>> Begin SOURCE PASSAGE

The interest of this film lies in how many scoundrels, Union soldiers, comancheros, and generic scum Josey will kill before he achieves the revenge he wants.  It lies also in the issue of personal redemption—will Josey ever move beyond his desire for revenge? 

Along the way, Josey picks up various vagabonds and victims.  An old Cherokee, an Indian woman, an old granny and her granddaughter, a bunch of ne’er do wells from a deserted saloon, and so on.  We find here the same interest in eccentric characters we have seen in earlier Eastwood films, including those directed by Sergio Leone.  Like many Eastwood heroes, Josey has a fundamental sympathy for victims, marginalized characters, the weak, but it’s not always evident until some moment of crisis. 

Chief Dan George plays Lone Watie, supposedly a Cherokee chief whom Josey runs across in Indian Territory.  He plays a character similar to his character Old Lodge Skins in Little Big Man (1970; dir. Arthur Penn), though here he seems less wise and more loony.  His purpose seems mainly to be rescuing Josey from a few tight spots, serving as a source of humor, and spouting various absurd witticisms.  The Indians in the film, needless to say, are stereotypes, though at least Josey treats them well, and the film portrays them as rounded human beings.

The film loses steam when Eastwood and company arrive at a ranch in the far west where the granny and her granddaughter plan to settle.  By this time, Josey has started to wish for a different life.  He gives a bounty hunter who confronts him in a saloon a chance to back off instead of shooting him outright (when the bounty hunter doesn’t back off, Josey shoots).  When he knows that Comanche Indians are going to attack the ranch, he rides out and makes peace with the chief.  And finally, he passes up a chance to face down the man who betrayed his band of Confederate raiders to the Union raiders.

The film’s final scene, with a wounded Josey riding off into the desert, echoes the end of Shane (1953; dir. George Stevens), though it’s not as clear here that the wound Josey has suffered will be fatal (given the other difficult situations he managed to recover from, it probably isn’t).

Josey’s unwillingness to surrender to the Northern soldiers, or to show allegiance to any other source of authority, indicates his existential aloneness.  The fact that he has ridden with Confederate raiders and eluded Union pursuers only accentuates his isolation.  Josey is like Dirty Harry and the Man without a Name.  He’s an isolated man intent on revenge even though it may well mean his life. 

Tuesday, May 27, 2014

The Beguiled

In the immediate background of The Beguiled (Don Siegel, 1971) is the American Civil War.  A union soldier (a self-described Quaker, though that is probably a lie) is injured in battle and with the help of a young girl makes his way to a school for Southern girls, housed in an old mansion in the apparent middle of nowhere.  There he is nursed back to health, almost.  In the foreground is a vicious sexual battle.  The Union soldier at first seems the predator.  Ultimately we discover that the entire school is full of predators.

Two images early on in the film announce that we’re in for an unusual experience.  As the 12-year-old girl, Amy (Pamelyn Ferdin) helps Eastwood’s character, Corporal John McBurney, stumble through the woods towards her school, Confederate soldiers ride nearby.  Amy and Eastwood hide in the wreckage of a fallen tree.  To keep her from calling out, Eastwood kisses her, a prolonged and extended kiss.  Once it’s over, she’s enthralled.  But there will be retribution.  The second image is of a raven tied to the rail of the upper balcony of the school.  Ostensibly it’s tied there so that its broken wing can heal.  The bird and Eastwood have symbolic linkages, of course.  In a final image near the film’s end, the raven hangs dead from the cord that pins it to the rail.

>> End SOURCE PASSAGE

WHAT THIS TASK INVOLVES:
Pick up the Eastwood film commentary right after its final sentence and keep writing in the same voice. The data that follows has no connection to the Eastwood film commentary.

>> Begin INFORMATION SHOWN

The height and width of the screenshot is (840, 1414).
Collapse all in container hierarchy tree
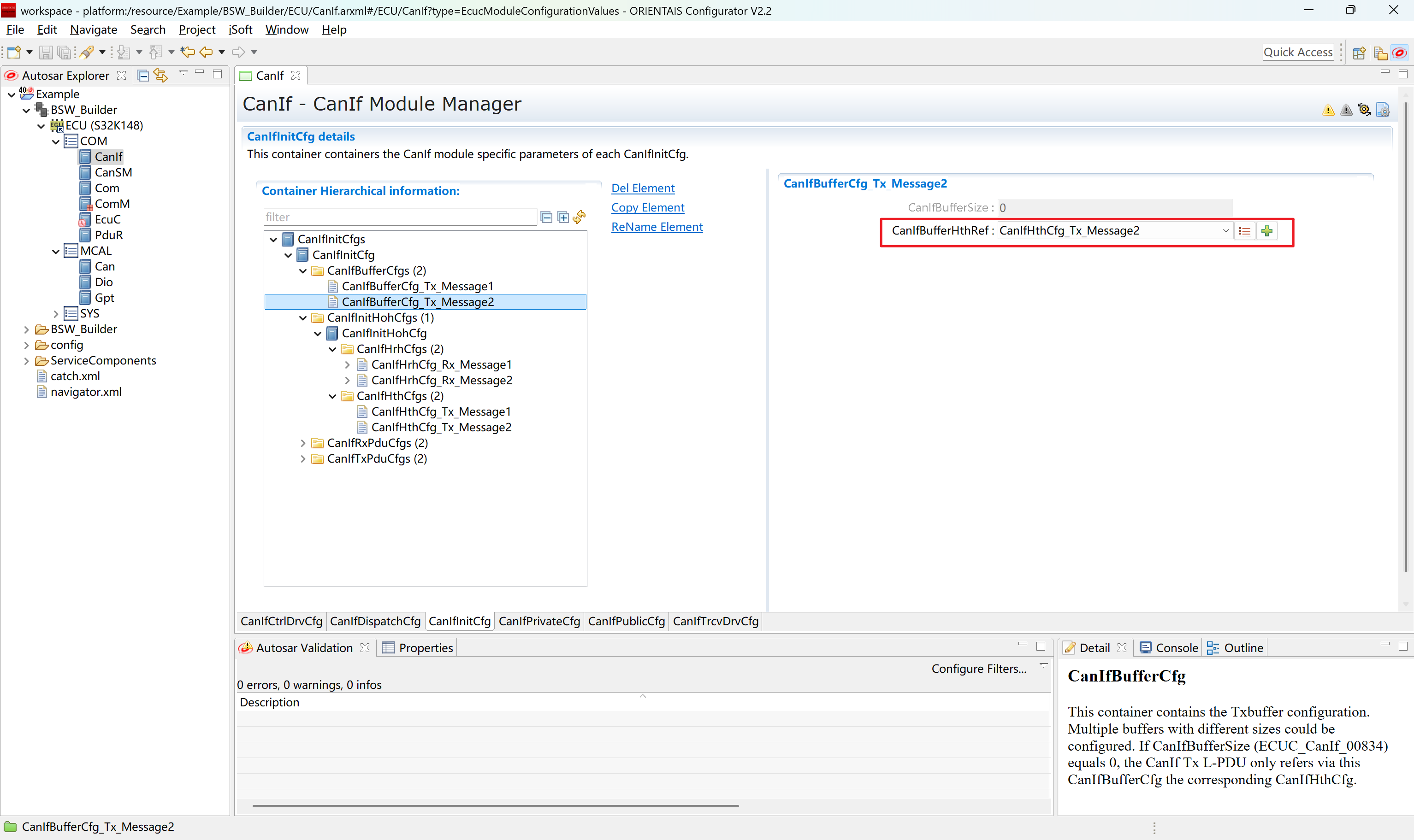546,217
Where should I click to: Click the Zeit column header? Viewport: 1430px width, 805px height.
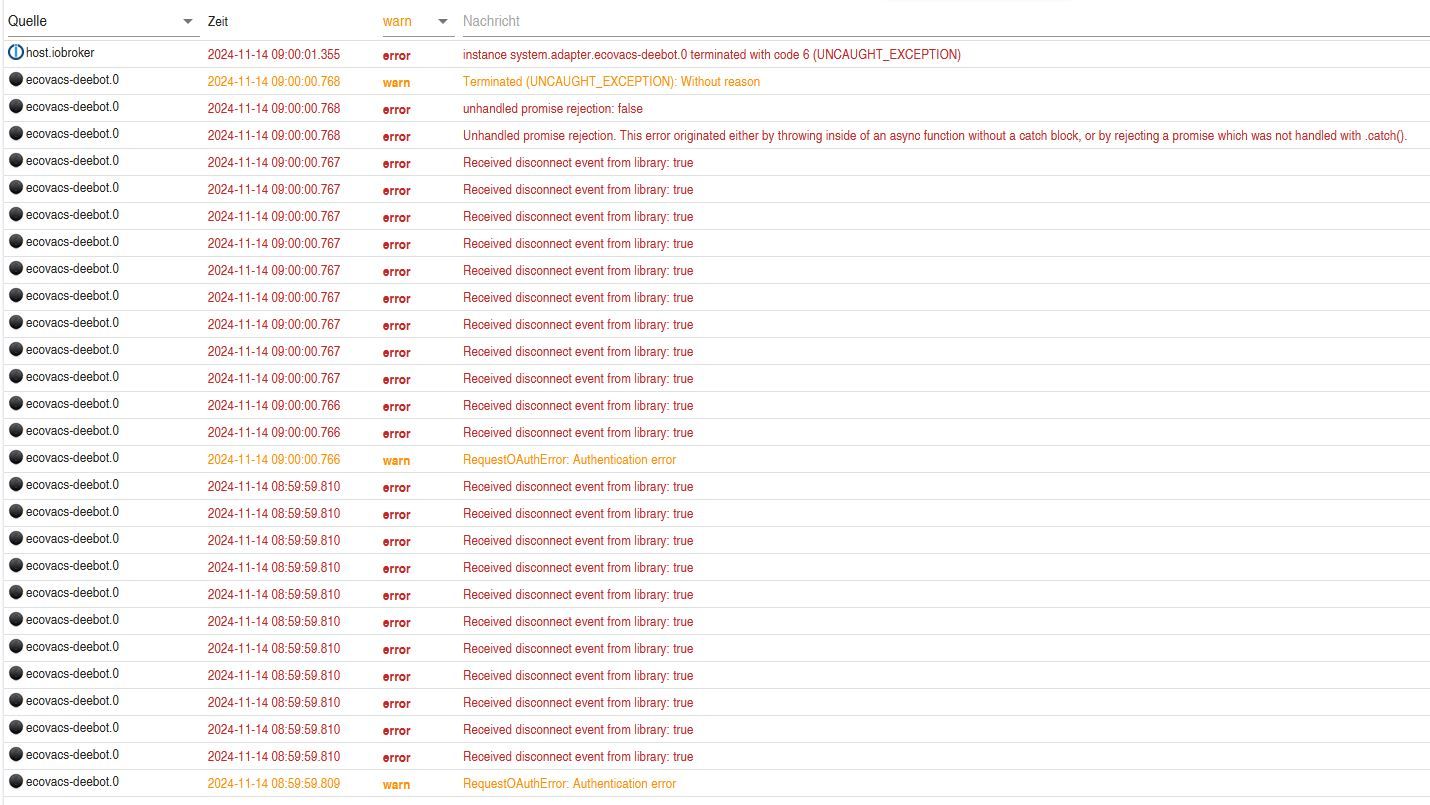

>> End INFORMATION SHOWN

RESPONSE BELOW:
In The Beguiled we have a number of competing narrative lines.  One is a Civil War drama, though in fact the Civil War is only a backdrop.  We also have a Gothic Southern horror story.  We also have a psychological drama of sexual tension and repression.  As soon as Eastwood arrives at the school, grievously wounded though he is, tension starts to boil.  The black woman, a slave, who cooks and cleans at the school, mentions how dried up all the women of the school have become in the absence of a man.  One of the school girls, Carol (Jo Ann Harris) not of the same upper class origins as the rest of the group, talks about how much she has missed the company of a man.  The school mistress Martha, played by Geraldine Page, switches unpredictably between the demeanors of an ardent Southerner who plans to turn Eastwood in as soon as he recovers to a coy giggly admirer.  Then there is the young school teacher, Edwina (Elizabeth Hartman) an Ophelia-like woman, 22-years in age, inexperienced in love, who falls for Eastwood.  (She plays her role as a brittle Bette Davis kind of character).  The premise here is that of women hot for sex, with Eastwood as their object.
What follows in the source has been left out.